I’ll open a PR for removal and we’ll see how that goes.

All 17 comments

I was talking about this with @rubys at JSI – They were looking into splitting the bootstrap function into two parts as a better way for addressing the embedder use case here (the parts are a) basically everything that happens before _third_party_main, i.e. setup code and b) everything after it, i.e. starting userland scripts).

If embedders are given the option of only executing bootstrap code up to the point where we’d currently call _third_party_main, and make the rest optional, they should be able to achieve the same things in a cleaner fashion.

@addaleax I agree. Giving people a better alternative then deprecating _third_party_main is the way to go.

Since it's undocumented and is a compile-time/build option, I don't think the doc-deprecation and runtime-deprecations are applicable.
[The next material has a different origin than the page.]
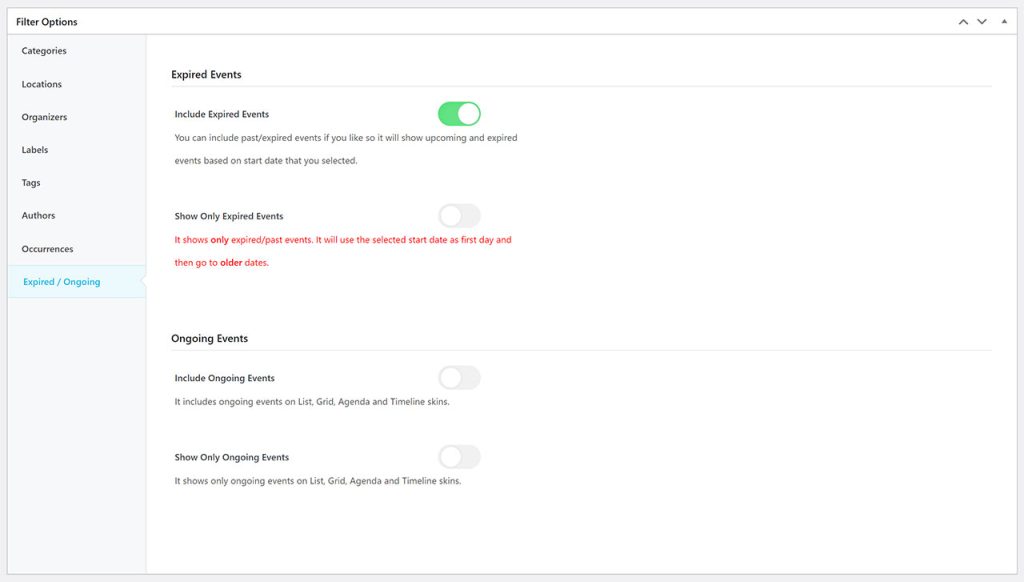This screenshot has width=1024, height=582.
Task: Open the Categories filter tab
Action: click(44, 50)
I think we can go right to a semver-major removal, if that's what we wish to do. I guess that should wait for the alternative approach proposed by @rubys and @addaleax? Is that something that is in the "oh yeah, we're totally implementing it" phase? Or more of the "we kicked this idea around and kinda like it, but that's as far as we got" phase?

This issue saw its anniversary last Friday. Should it remain open?
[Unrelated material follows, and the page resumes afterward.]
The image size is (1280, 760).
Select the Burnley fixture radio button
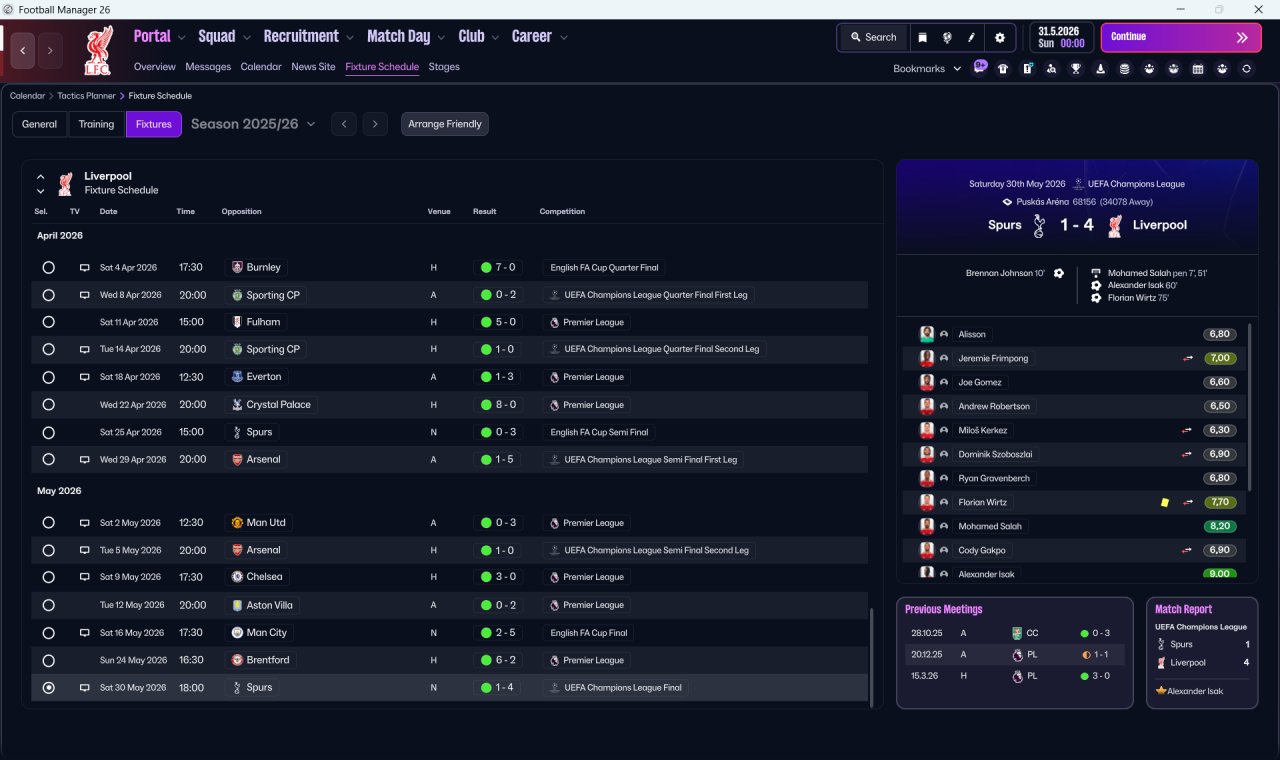tap(48, 268)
I would keep it open for a bit, I’ve started doing some more work towards a proper embedder API and maybe something will come out of that in terms of a better solution than this for embedders.

Ping @addaleax ... where are we at in terms of moving forward on this?
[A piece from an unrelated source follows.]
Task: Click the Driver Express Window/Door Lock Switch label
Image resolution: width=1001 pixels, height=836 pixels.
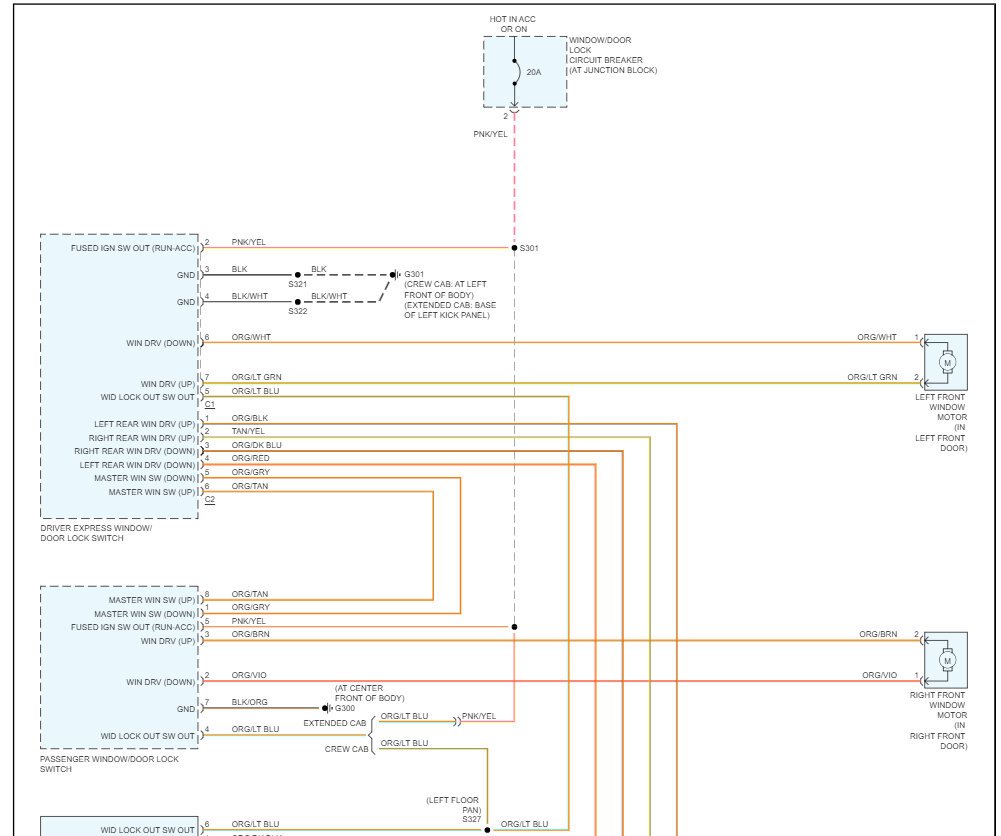Action: click(96, 533)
@jasnell Given that an alternative exists now, I think we could move forward here, but it’s a bit tricky:

  • A JS deprecation warning is useless here, it’s effectively equivalent to fully breaking this feature.
  • A C++ deprecation warning is not available for this.

Ultimately, I think the closest thing we have to this is the existing deprecation of LoadEnvironment(env) since v14.1.0. Users of _third_party_main are most likely to use that entry point, so I think the only thing we can do is consider _third_party_main already deprecated, and remove it in v15.0.0 or v16.0.0.

I’ll open a PR for removal and we’ll see how that goes.

That works, I think.

@addaleax what's the alternative to _third_party_main.js ?

@addaleax - thanks for the quick reply! I was just to about to update the comment with the link - as the author of js2bin I'm trying to figure out how to integrate with the new API without having to deal with patching the .gyp files at build time. I'd imaging @calebboyd author of nexe will be running into a similar issue when moving to Node 15.x

@ledbit Yeah, I admit that that’s a bit tricky, I ran into this with boxednode as well and I’m not super happy about having to patch the gyp files (although there I do that mostly for addon support).

Tbh, I think the real solution here would be for Node.js to publish usable static library files as part of its release process alongside the executable binaries for the different platforms.

@addaleax I was taking a look at the node init sequence and at first pass it seems like there are quite a few things which would need to be duplicated and kept in sync - e.g. the use of NODE_EXTRA_CA_CERTS as part of InitializeOncePerProcess

 node::Start
   InitializeOncePerProcess

There are also quite a few other signal handling / debugging tracing - e.g. the lack of calling node::PlatformInit.

boxednode looks very interesting, I'll research that more in the AM

+100 for a static library @addaleax 😂
For nexe I'm planning to migrate to the embedding api on 14+ -- But the use cases are pretty broad right now so I've not had bandwidth to figure out what the approach needs to be.

@addaleax and @calebboyd maybe I'm missing something obvious here, but how exactly would a static library help? Also, the new embedding API seems quite a bit more cumbersome and prone to maintenance overhead as Node's startup sequence evolves - e.g there's quite a bit of code in boxednode that is lifted from node.cc (albeit with a note to expose an API on the node side - pointing to more work to be done on both node and boxednode side)

My $0.02: the _third_party_main.js approach was a very elegant solution for someone who wanted to simply embed their .js application into Node at compile time. Why can't the two methods co-exist?